Attestation of Compliance (AoC) is a declaration of an organization’s compliance with PCI DSS. A Qualified Security Assessor (QSA) completes this document, indicating a business’s PCI DSS AoC compliance status. A QSA is an individual employed by a QSA company (QSAC) and is certified by the PCI Security Standards Council as a PCI compliance assessor. Alternatively, a merchant can complete the AoC if their internal audit performs validation. Indeed, the AoC provides written evidence that a business has maintained security best practices designed to safeguard cardholder data. Additionally, this document offers written representation that an organization has completed the required annual Self-Assessment Questionnaire (SAQ) and has been verified by a QSA.
Every year, AoC documents are sent to an organization’s credit card acquirer to prove that they have upheld PCI DSS compliance. It’s important to note that the AoC requirements vary based on a merchant’s PCI level of compliance and specific card brand requirements.
Why Does It Matter?
An AoC is important because it proves that a business is PCI compliant and thus, is following best practices to maintain secure payment environments and protect cardholder data. If a merchant is not compliant, this jeopardizes their organization and their customers’ sensitive payment information. Indeed, failure to achieve compliance increases an organization’s risk of cyberattacks, which directly impact customers.
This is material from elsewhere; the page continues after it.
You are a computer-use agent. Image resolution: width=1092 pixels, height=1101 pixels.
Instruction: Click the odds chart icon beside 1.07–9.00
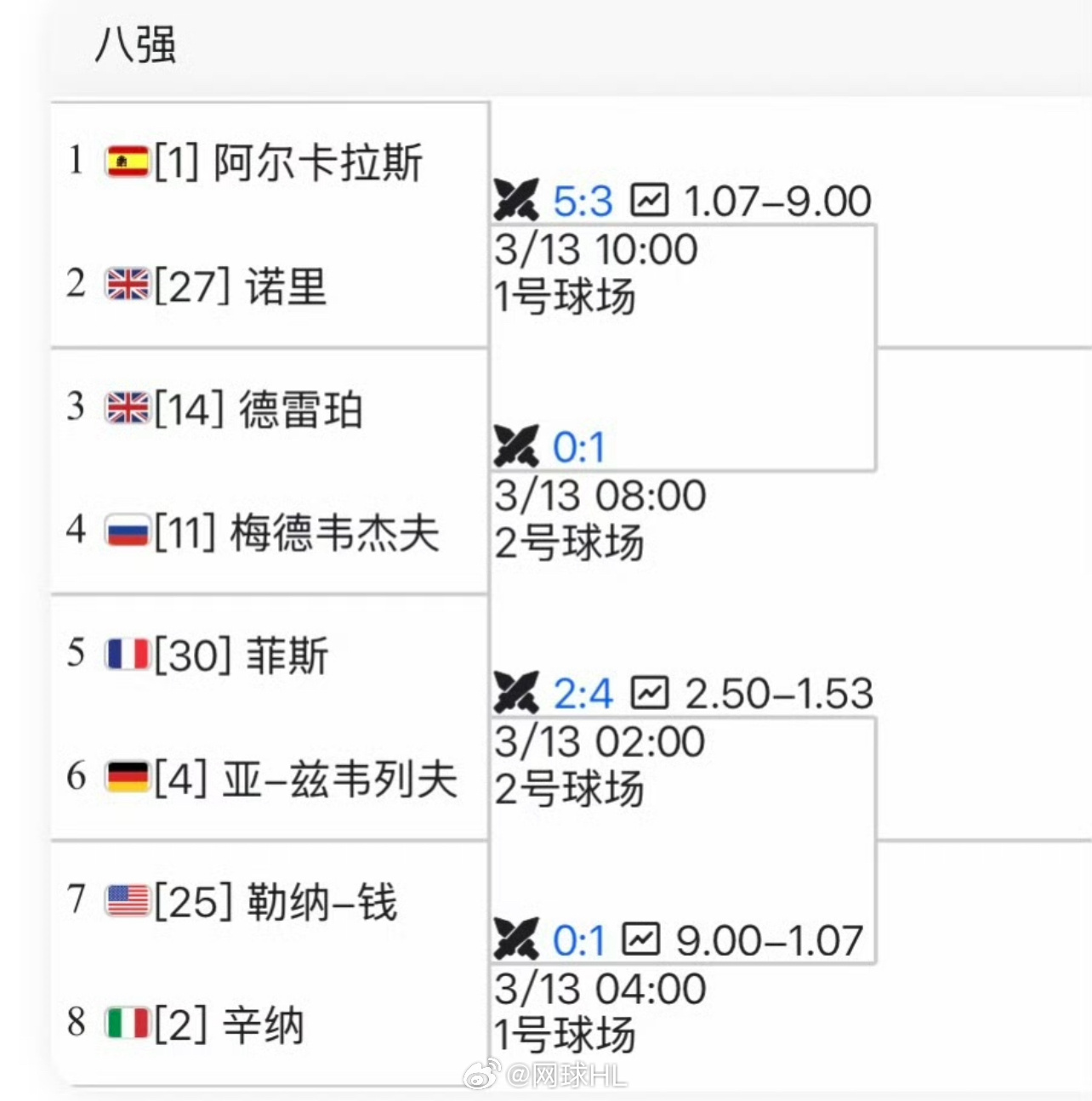tap(649, 201)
Once a business gets hit by a breach, this can potentially harm thousands to millions of customers by exposing card payment details stored on an organization’s internal environment (e.g., ecommerce site, app, or form).
As for costs, non-compliant businesses can receive penalties ranging from $5,000 to $10,000 or more every month. There are also additional penalties and higher transaction fees associated with those that are not PCI compliant because they pose a greater risk for payment security risks. Furthermore, it’s also possible that a merchant’s bank will terminate their merchant account. This is a serious issue because a merchant account is necessary to accept, process, and transmit card payments. Without the ability to accept card payments, many customers may take their business elsewhere since debit and credit cards are the preferred payment method in today’s digital market.
Tokenization for PCI Compliance
From growing your business to creating new products or services, business leaders are tasked with many time-consuming tasks and objectives. If you handle credit and debit card payments, adding another ongoing task to your to-do list— maintaining PCI compliance—can be overwhelming. Luckily, there are security solutions in place designed to help secure cardholder data and stay out of scope. These solutions can include network segmentation and obfuscation techniques, such as encryption and tokenization. In particular, tokenization effectively reduces scope, lowers risk, and simplifies PCI compliance while also optimizing data business utility, agility, and flexibility.
Tokenization also boosts security because the payment data is inaccessible to cybercriminals. If a breach hits a business, the hackers will only find worthless tokens that don’t contain any of the corresponding original cardholder data. Further, storing cardholder data outside of a merchant’s environment will make it easier for a business to meet compliance requirements.